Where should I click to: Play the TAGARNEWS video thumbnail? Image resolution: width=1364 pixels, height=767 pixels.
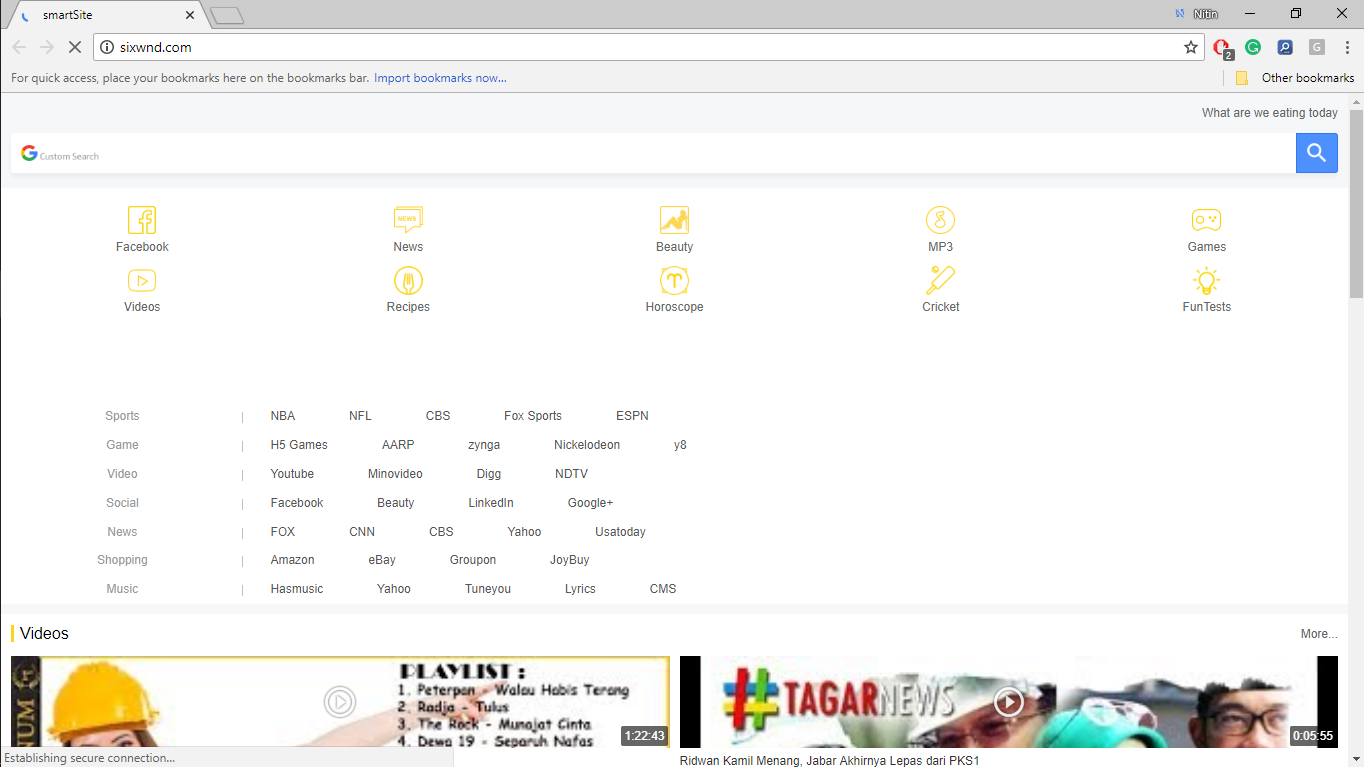point(1009,702)
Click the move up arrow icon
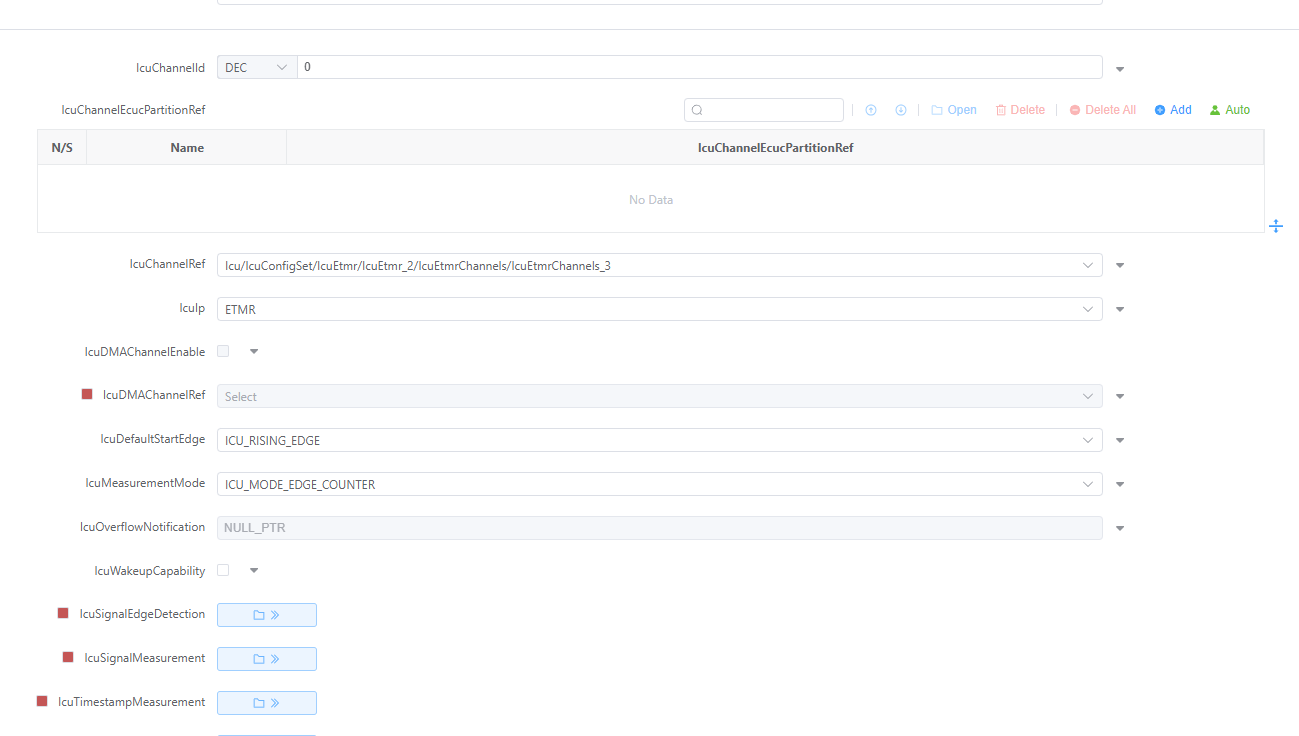The width and height of the screenshot is (1299, 736). [x=871, y=110]
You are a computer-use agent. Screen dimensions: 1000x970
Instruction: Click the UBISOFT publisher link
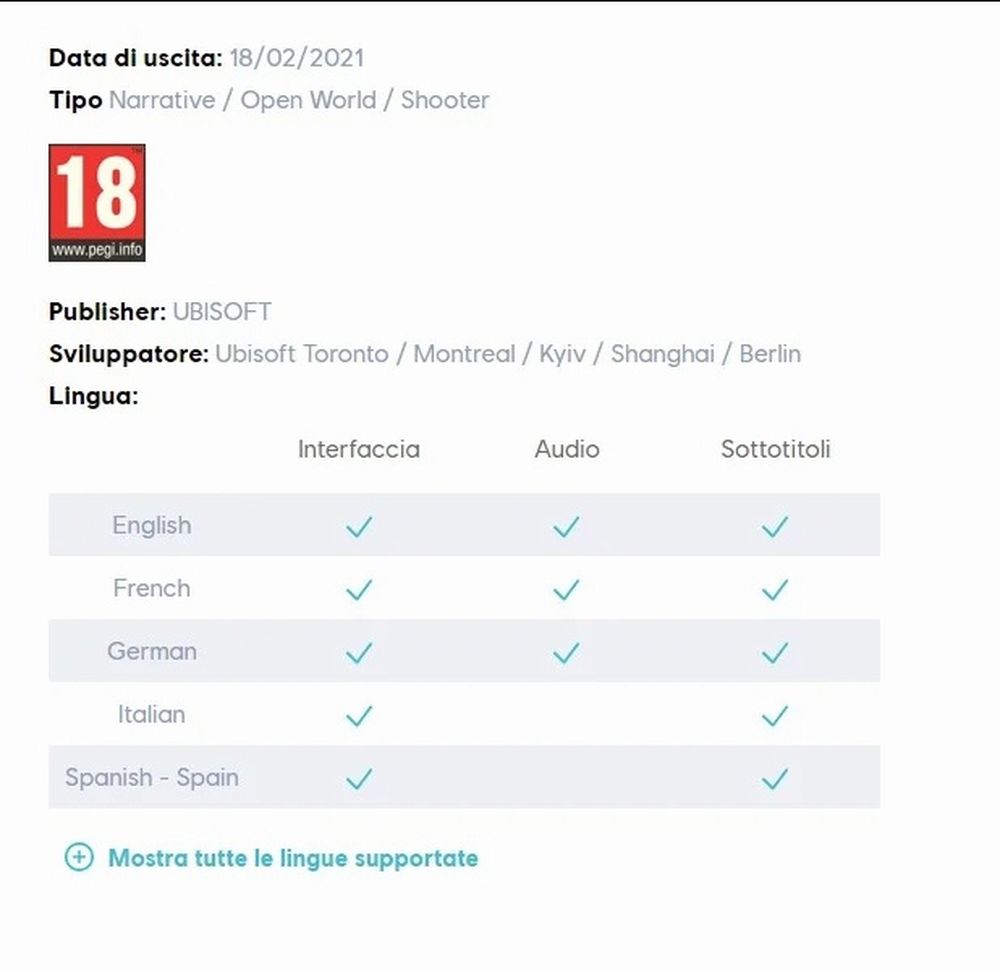(222, 312)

----------------

Reproduce all of the data exactly; the pictures do not belong in the copy.

▶ TASK SOLUTION
Where should I click to: Play the TAGARNEWS video thumbnail? Image resolution: width=1364 pixels, height=767 pixels.
point(1009,702)
Click the move up arrow icon
The width and height of the screenshot is (1299, 736). [x=871, y=110]
You are a computer-use agent. Screen dimensions: 1000x970
Instruction: Click the UBISOFT publisher link
(222, 312)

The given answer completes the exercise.